Revenge is the order of the day, no surprise there in a crime flick, but here’s the twist: while ostensibly it’s just Tate (Craig Fairbrass) seeking vengeance for the death of a gangster buddy, in fact he’s also got a target on his back, three figures from his past intent on payback.

So, the plot is complicated to say the least, but here’s the other twist: it’s the family element that stands out. Not “family” Mafia-style where omerta rules and only women are allowed to shed a tear. But family as in, tough as they are, these criminals have emotions. One particularly hard-boiled specimen bursts into tears in front of his cellmates on hearing of the death of a loved one. A budding gangster, boxer and drag artist (take your pick at which he shows the most talent) Billy the Kid (Ben Wilson) – who, father foolishly uses the same moniker for his stage act as his boxing – is terrified of coming out to trainer father Fergus (Stephen McCole), relying on his aunt Margo (Tara Fitzgerald) for a shoulder to cry on.
Mental and physical scars are on greater display than normal. Every time it looks like the violence quotient is about to up the ante, in sneaks a moment of humanity, a hood with a baby, the aforementioned reactions.
Set in the 1990s drugs scene, the movie has a Point Blank (1967) sensitivity (if that’s the word), Tate constantly confounded by what’s going on. No matter how many people he kills, the situation just gets murkier. To be honest, I’m not surprised, I was confused.
The low-budget dictates we stay pretty well removed from any period detail. The cars and the gentlemen’s club – the movie’s virtually an advert for the real-life Platinum Lace – and the fact that the bright lights of central London conceal a lot, is as far as we go. Hazy backgrounds and longshot keep the past out of sight.The attractions in the club are such that the punters are not diverted by the entrance of bloodied gun-toting gangsters and the first gunshots pass them by.

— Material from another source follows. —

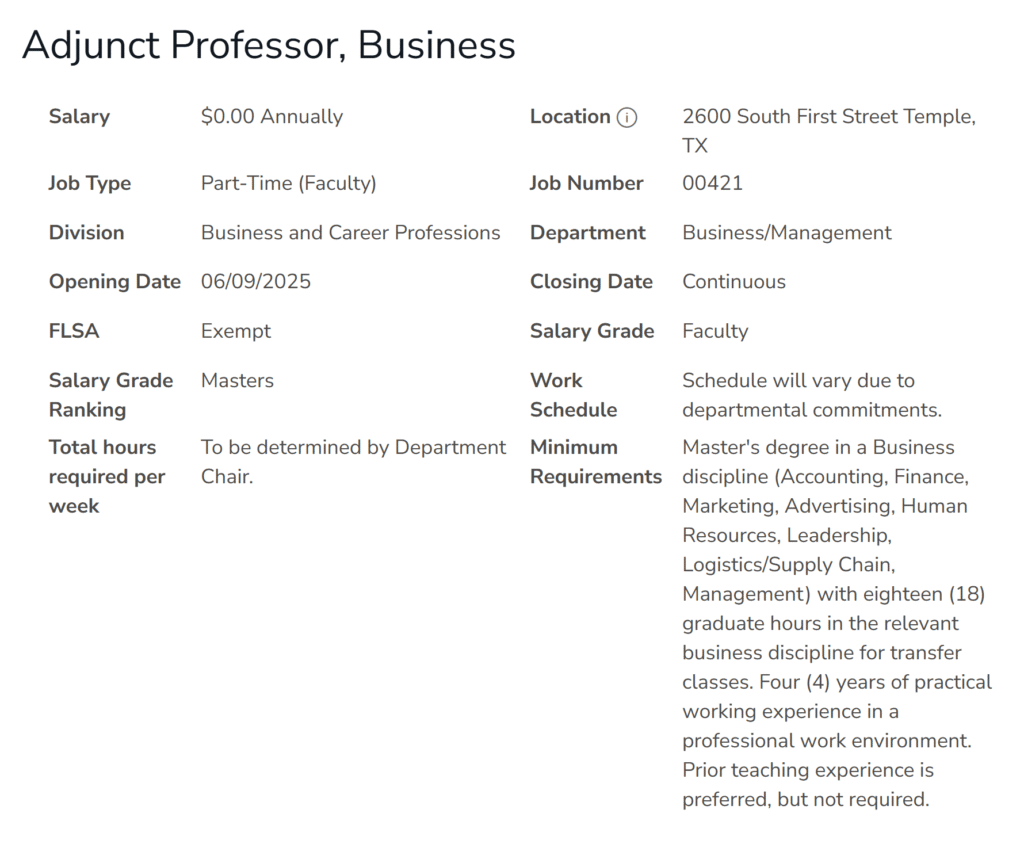Click the Master's degree requirements paragraph
The height and width of the screenshot is (848, 1024).
[834, 623]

Neat touches abound. The young girlfriend Charlotte (Emily Wyatt) of chief crook Hexell (Phil Davis) is in reality a safecracker and at the first opportunity heading off to foreign parts with a hefty haul. When Tate makes the mistake of driving into Fergus’s breaker’s yard he has not taken into account how easily his vehicle, shades of Mickey One (1965), can be scooped up and crushed to oblivion. Faulty information results in a heist being a bust. There’s some comedy with an out-of-date grenade and a machine gun firing blanks. In a more horrific echo of The Long Good Friday (1980) a miscreant is trapped in a car and burned alive.

But the best scene, amidst the carnage necessarily for a revenge picture, is a dying man accepting his son’s right to live his own life. And there is some honor among thieves, or at least an old pals act to fall back on.

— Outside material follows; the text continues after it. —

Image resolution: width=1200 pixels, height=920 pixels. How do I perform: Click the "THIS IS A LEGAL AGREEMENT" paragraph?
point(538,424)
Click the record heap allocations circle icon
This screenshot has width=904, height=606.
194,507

There’s plenty violence for your buck. Knife, bullet, gas, grenade, fire, the permutations are endless and would need to be because so many people require to be dealt with. In individual combat, of course Tate wins the day, but given he is constantly outfoxed his fists and guns don’t always achieve their long-term purpose.
While Tate is not in the John Wick/Rambo league, he could certainly sit on a second tier that might encompass the movies of Dolph Lundgren, Steven Seagal, Jean-Claude Van Damme, though he’s not as athletic as the last two.
The marketeers were handed an unlikely bonus in the shape of a three-star review from normally morally upright British newspaper The Guardian, and my guess it would be for the same reasons as I was impressed, the refusal to toe the DTV line and invest the picture with some humanity.
This series kicked off in 2007 and this is the sixth. The services of original star Ricci Hartnett were dispensed with after the second film. Fairbrass was top-billed for the next pair but ceded that to Vinnie Jones. The original was based on a true-life memoir but has gradually evolved into a more wide-ranging gangster series. Most have gone straight to streaming/DVD.
Good performances all round. Craig Fairbrass (Villain, 2020) should get a shot at something bigger. Directed with some elan on a tight budget by Nick Nevern (The Hooligan Factory, 2014) and the screenplay by producer Andrew Loveday (involved in two others in the series) and Jason Maza, also incidentally a producer, in his screen debut, has left an opening for a sequel.